(Dataset entries)
____
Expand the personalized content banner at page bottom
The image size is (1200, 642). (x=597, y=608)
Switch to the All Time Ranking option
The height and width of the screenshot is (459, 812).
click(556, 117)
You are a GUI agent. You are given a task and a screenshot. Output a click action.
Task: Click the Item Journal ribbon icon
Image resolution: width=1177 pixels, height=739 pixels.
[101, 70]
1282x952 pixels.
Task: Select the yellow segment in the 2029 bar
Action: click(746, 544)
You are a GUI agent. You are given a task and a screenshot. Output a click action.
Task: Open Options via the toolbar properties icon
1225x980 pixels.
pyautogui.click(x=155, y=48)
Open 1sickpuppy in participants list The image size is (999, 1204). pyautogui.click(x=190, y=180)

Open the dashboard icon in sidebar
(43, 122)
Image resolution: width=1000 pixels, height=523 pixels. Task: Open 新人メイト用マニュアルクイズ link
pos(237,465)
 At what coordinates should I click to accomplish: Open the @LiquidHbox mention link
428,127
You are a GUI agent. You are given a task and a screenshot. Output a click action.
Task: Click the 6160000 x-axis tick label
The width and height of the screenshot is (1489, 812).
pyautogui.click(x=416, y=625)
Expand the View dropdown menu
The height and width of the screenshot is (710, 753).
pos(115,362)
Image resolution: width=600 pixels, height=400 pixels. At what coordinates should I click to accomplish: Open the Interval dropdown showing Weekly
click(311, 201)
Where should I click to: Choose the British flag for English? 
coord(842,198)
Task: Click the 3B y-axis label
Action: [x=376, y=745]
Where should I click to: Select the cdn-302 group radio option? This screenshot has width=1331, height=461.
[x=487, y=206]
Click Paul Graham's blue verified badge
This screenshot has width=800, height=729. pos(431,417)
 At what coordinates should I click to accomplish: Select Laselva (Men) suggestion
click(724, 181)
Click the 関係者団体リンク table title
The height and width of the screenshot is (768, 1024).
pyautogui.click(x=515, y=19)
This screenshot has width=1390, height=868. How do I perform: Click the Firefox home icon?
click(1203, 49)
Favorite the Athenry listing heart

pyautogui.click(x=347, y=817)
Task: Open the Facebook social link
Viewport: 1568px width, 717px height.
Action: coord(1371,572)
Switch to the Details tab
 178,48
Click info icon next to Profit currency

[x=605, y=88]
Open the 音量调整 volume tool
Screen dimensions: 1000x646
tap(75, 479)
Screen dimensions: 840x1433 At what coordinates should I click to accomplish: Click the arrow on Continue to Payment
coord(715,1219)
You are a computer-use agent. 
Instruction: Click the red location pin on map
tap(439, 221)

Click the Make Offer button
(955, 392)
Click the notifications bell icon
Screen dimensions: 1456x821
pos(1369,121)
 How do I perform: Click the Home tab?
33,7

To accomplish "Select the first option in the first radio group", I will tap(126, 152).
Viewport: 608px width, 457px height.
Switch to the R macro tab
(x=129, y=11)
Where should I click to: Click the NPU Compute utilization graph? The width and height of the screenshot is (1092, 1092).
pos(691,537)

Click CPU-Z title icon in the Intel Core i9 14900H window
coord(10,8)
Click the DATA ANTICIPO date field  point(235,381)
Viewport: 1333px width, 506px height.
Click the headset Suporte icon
____
* [TASK ITEM]: Retype all of the entries. Keep each one exactly as written.

* [RESULT]:
Expand the personalized content banner at page bottom
The image size is (1200, 642). (x=597, y=608)
Switch to the All Time Ranking option
The height and width of the screenshot is (459, 812).
click(556, 117)
You are a GUI agent. You are given a task and a screenshot. Output a click action.
Task: Click the Item Journal ribbon icon
Image resolution: width=1177 pixels, height=739 pixels.
[101, 70]
1282x952 pixels.
Task: Select the yellow segment in the 2029 bar
Action: click(746, 544)
You are a GUI agent. You are given a task and a screenshot. Output a click action.
Task: Open Options via the toolbar properties icon
1225x980 pixels.
pyautogui.click(x=155, y=48)
Open 1sickpuppy in participants list The image size is (999, 1204). pyautogui.click(x=190, y=180)

Open the dashboard icon in sidebar
(43, 122)
Image resolution: width=1000 pixels, height=523 pixels. Task: Open 新人メイト用マニュアルクイズ link
pos(237,465)
 At what coordinates should I click to accomplish: Open the @LiquidHbox mention link
428,127
You are a GUI agent. You are given a task and a screenshot. Output a click action.
Task: Click the 6160000 x-axis tick label
The width and height of the screenshot is (1489, 812).
pyautogui.click(x=416, y=625)
Expand the View dropdown menu
The height and width of the screenshot is (710, 753).
pos(115,362)
Image resolution: width=600 pixels, height=400 pixels. At what coordinates should I click to accomplish: Open the Interval dropdown showing Weekly
click(311, 201)
Where should I click to: Choose the British flag for English? 
coord(842,198)
Task: Click the 3B y-axis label
Action: [x=376, y=745]
Where should I click to: Select the cdn-302 group radio option? This screenshot has width=1331, height=461.
[x=487, y=206]
Click Paul Graham's blue verified badge
This screenshot has width=800, height=729. pos(431,417)
 At what coordinates should I click to accomplish: Select Laselva (Men) suggestion
click(724, 181)
Click the 関係者団体リンク table title
The height and width of the screenshot is (768, 1024).
pyautogui.click(x=515, y=19)
This screenshot has width=1390, height=868. How do I perform: Click the Firefox home icon?
click(1203, 49)
Favorite the Athenry listing heart

pyautogui.click(x=347, y=817)
Task: Open the Facebook social link
Viewport: 1568px width, 717px height.
Action: coord(1371,572)
Switch to the Details tab
 178,48
Click info icon next to Profit currency

[x=605, y=88]
Open the 音量调整 volume tool
Screen dimensions: 1000x646
tap(75, 479)
Screen dimensions: 840x1433 At what coordinates should I click to accomplish: Click the arrow on Continue to Payment
coord(715,1219)
You are a computer-use agent. 
Instruction: Click the red location pin on map
tap(439, 221)

Click the Make Offer button
(955, 392)
Click the notifications bell icon
Screen dimensions: 1456x821
pos(1369,121)
 How do I perform: Click the Home tab?
33,7

To accomplish "Select the first option in the first radio group", I will tap(126, 152).
Viewport: 608px width, 457px height.
Switch to the R macro tab
(x=129, y=11)
Where should I click to: Click the NPU Compute utilization graph? The width and height of the screenshot is (1092, 1092).
pos(691,537)

Click CPU-Z title icon in the Intel Core i9 14900H window
coord(10,8)
Click the DATA ANTICIPO date field  point(235,381)
Viewport: 1333px width, 506px height.
Click the headset Suporte icon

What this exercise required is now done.